Moby-Dick Literature and Writing Quotes

How we cite our quotes: Citations follow this format: (Chapter.Paragraph)

Quote #7

Champollion deciphered the wrinkled granite hieroglyphics. But there is no Champollion to decipher the Egypt of every man’s and every being’s face. Physiognomy, like every other human science, is but a passing fable. If then, Sir William Jones, who read in thirty languages, could not read the simplest peasant’s face, in its profounder and more subtle meanings, how may unlettered Ishmael hope to read the awful Chaldee of the Sperm Whale’s brow? I but put that brow before you. Read if it you can. (79.6)

This is supposed to sound as though Ishmael is daring you to interpret the whale as a symbol, daring you to try as hard as you possibly can to "read" the whale’s meaning. It’s also Melville daring you to make sense of this crazy novel. We know you’re up to the challenge!

Quote #8

The skeleton dimensions I shall now proceed to set down are copied verbatim from my right arm, where I had them tattooed; as in my wild wanderings at that period, there was no other secure way of preserving such valuable statistics. But as I was crowded for space, and wished the other parts of my body to remain a blank page for a poem I was then composing – at least, what untattooed parts might remain – I did not trouble myself with the odd inches; nor, indeed, should inches at all enter into a congenial admeasurement of the whale. (102.13)

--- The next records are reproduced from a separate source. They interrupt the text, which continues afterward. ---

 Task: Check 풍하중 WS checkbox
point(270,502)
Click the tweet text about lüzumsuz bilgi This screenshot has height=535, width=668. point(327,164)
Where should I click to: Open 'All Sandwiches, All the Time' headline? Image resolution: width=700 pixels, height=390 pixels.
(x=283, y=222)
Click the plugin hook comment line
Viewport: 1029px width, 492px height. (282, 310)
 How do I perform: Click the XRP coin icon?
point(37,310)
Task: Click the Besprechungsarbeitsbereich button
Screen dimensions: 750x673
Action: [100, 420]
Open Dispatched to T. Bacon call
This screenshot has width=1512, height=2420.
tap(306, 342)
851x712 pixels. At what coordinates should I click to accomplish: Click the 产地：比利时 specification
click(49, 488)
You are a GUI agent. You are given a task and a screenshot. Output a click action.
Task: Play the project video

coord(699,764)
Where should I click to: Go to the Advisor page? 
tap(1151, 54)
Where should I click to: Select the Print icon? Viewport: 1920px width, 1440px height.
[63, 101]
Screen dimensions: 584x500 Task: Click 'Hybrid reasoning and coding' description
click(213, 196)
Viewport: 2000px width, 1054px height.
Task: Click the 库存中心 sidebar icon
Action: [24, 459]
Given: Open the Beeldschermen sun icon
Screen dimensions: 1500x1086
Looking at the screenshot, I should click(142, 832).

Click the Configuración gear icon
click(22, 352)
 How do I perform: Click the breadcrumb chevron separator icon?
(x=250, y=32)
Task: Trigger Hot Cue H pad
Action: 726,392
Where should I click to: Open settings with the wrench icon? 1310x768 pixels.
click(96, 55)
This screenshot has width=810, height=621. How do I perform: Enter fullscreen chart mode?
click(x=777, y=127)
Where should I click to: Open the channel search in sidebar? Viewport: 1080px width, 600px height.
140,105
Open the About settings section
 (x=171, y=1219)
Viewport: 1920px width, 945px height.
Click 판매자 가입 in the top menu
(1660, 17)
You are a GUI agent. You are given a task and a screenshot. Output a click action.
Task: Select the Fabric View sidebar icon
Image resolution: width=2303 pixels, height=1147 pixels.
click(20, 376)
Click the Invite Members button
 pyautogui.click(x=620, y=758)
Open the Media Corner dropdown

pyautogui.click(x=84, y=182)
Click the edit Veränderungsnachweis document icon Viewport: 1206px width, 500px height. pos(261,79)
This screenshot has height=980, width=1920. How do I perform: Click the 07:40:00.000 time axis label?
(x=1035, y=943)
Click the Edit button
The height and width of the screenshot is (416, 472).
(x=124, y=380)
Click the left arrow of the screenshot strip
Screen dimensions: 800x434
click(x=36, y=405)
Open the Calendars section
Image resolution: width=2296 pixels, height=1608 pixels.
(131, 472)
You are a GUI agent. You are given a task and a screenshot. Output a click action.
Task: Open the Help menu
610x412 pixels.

Ishmael’s close association between composing a work of literature and the body reminds us that Moby-Dick continually interprets the body as a blank page on which events write themselves. Think of Queequeg’s tattoos, or Ahab’s whalebone leg, or Starbuck’s condensed leanness. Our bodies tell our stories, so why not tell our stories on our bodies? That’s how Ishmael thinks, anyway.

Quote #9

One often hears of writers that rise and swell with their subject, though it may seem but an ordinary one. How, then, with me, writing of this Leviathan? Unconsciously my chirography expands into placard capitals. Give me a condor’s quill! Give me Vesuvius’ crater for an inkstand! Friends, hold my arms! For in the mere act of penning my thoughts of this Leviathan, they weary me, and make me faint with their out-reaching comprehensiveness of sweep, as if to include the whole circle of the sciences, and all the generations of whales, and men, and mastodons, past, present, and to come, with all the revolving panoramas of empire on earth, and throughout the whole universe, not excluding its suburbs. Such, and so magnifying, is the virtue of a large and liberal theme! We expand to its bulk. To produce a mighty book, you must choose a mighty theme. No great and enduring volume can ever be written on the flea, though many there be who have tried it. (104.3)

Ishmael (and Melville) are convinced that the whale itself, as a topic, makes Moby-Dick a grander and more momentous novel. Even the act of writing itself seems exaggerated by such a monstrous subject. In response, Melville creates another of those transcendent moments where man and the natural world seem to be dissolving into one another.